Stored data entries:
------------------------
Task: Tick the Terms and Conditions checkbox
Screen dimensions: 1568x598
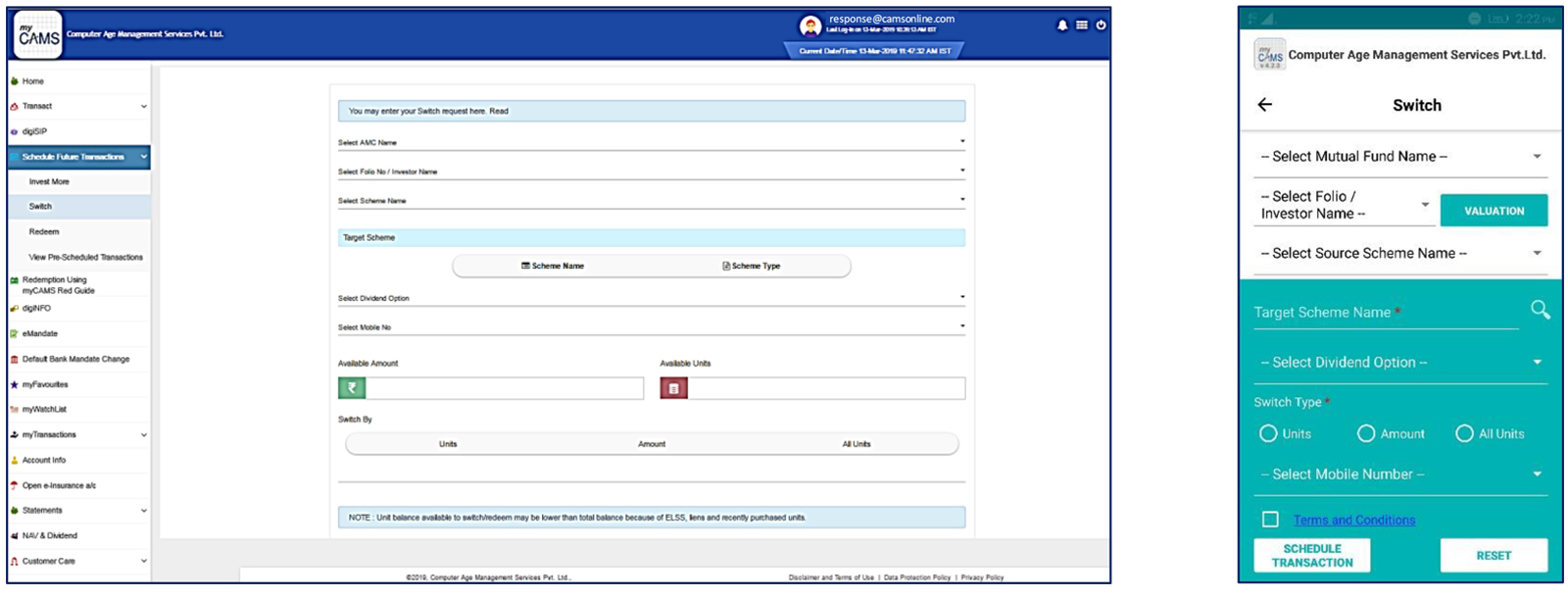Action: 1270,520
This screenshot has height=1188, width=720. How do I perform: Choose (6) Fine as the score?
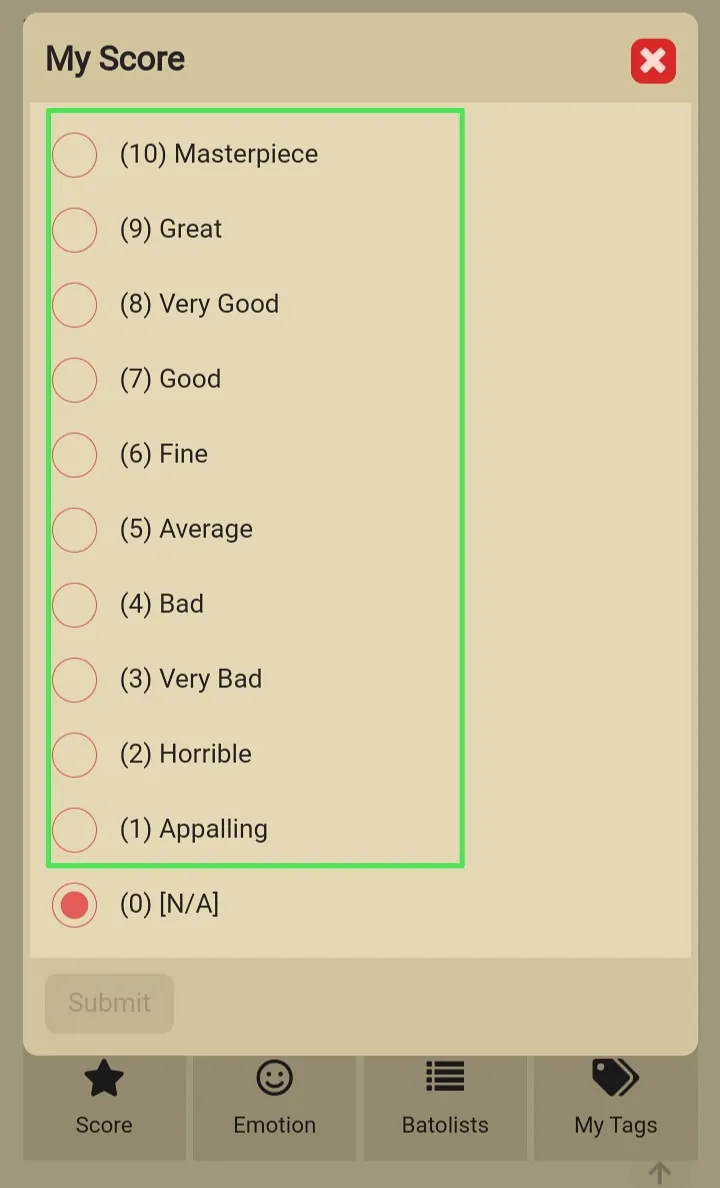(x=74, y=455)
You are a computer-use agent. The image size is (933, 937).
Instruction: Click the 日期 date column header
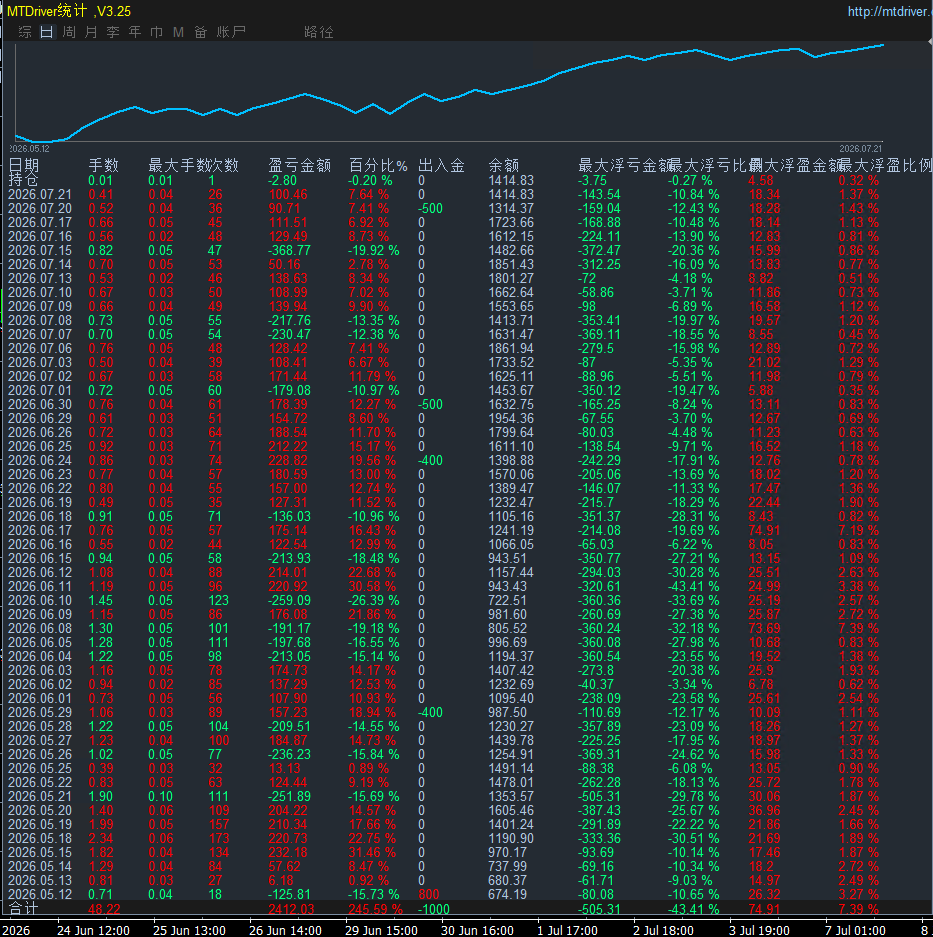pyautogui.click(x=24, y=166)
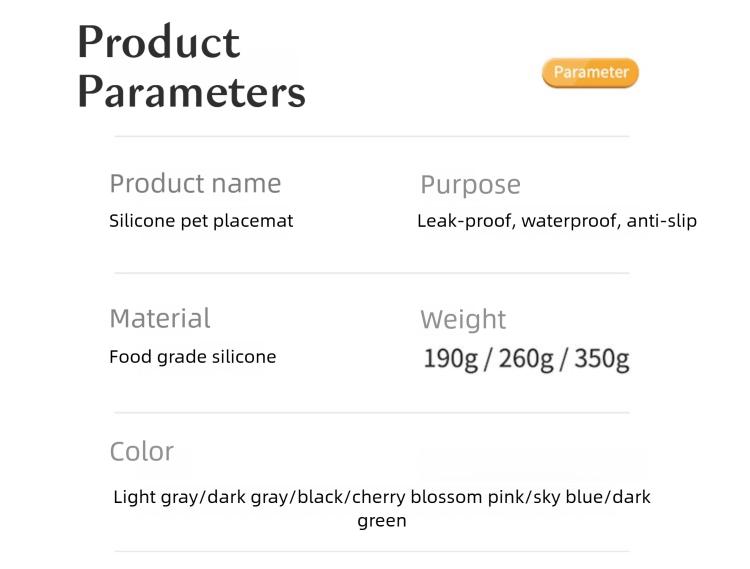
Task: Click the word waterproof in Purpose
Action: tap(567, 221)
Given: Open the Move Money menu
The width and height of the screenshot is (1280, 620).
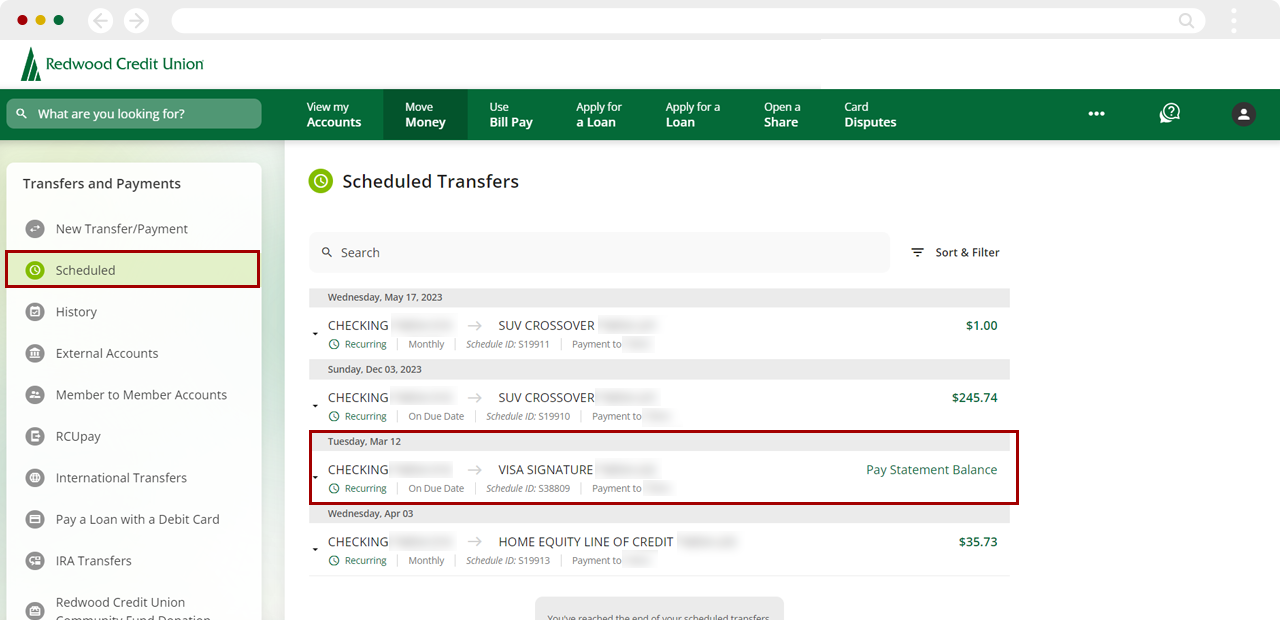Looking at the screenshot, I should (x=425, y=115).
------------------------
WHAT YOU SHOULD DO
Pictures do not belong in your copy; restate word for word the lines from the one containing "You are a computer-use" through the last line of the records above.

SOLUTION TO THIS TASK
You are a computer-use agent. The image size is (933, 937).
Instruction: Click the 日期 date column header
pyautogui.click(x=24, y=166)
Task: Click the word waterproof in Purpose
Action: tap(567, 221)
Given: Open the Move Money menu
The width and height of the screenshot is (1280, 620).
Looking at the screenshot, I should (x=425, y=115).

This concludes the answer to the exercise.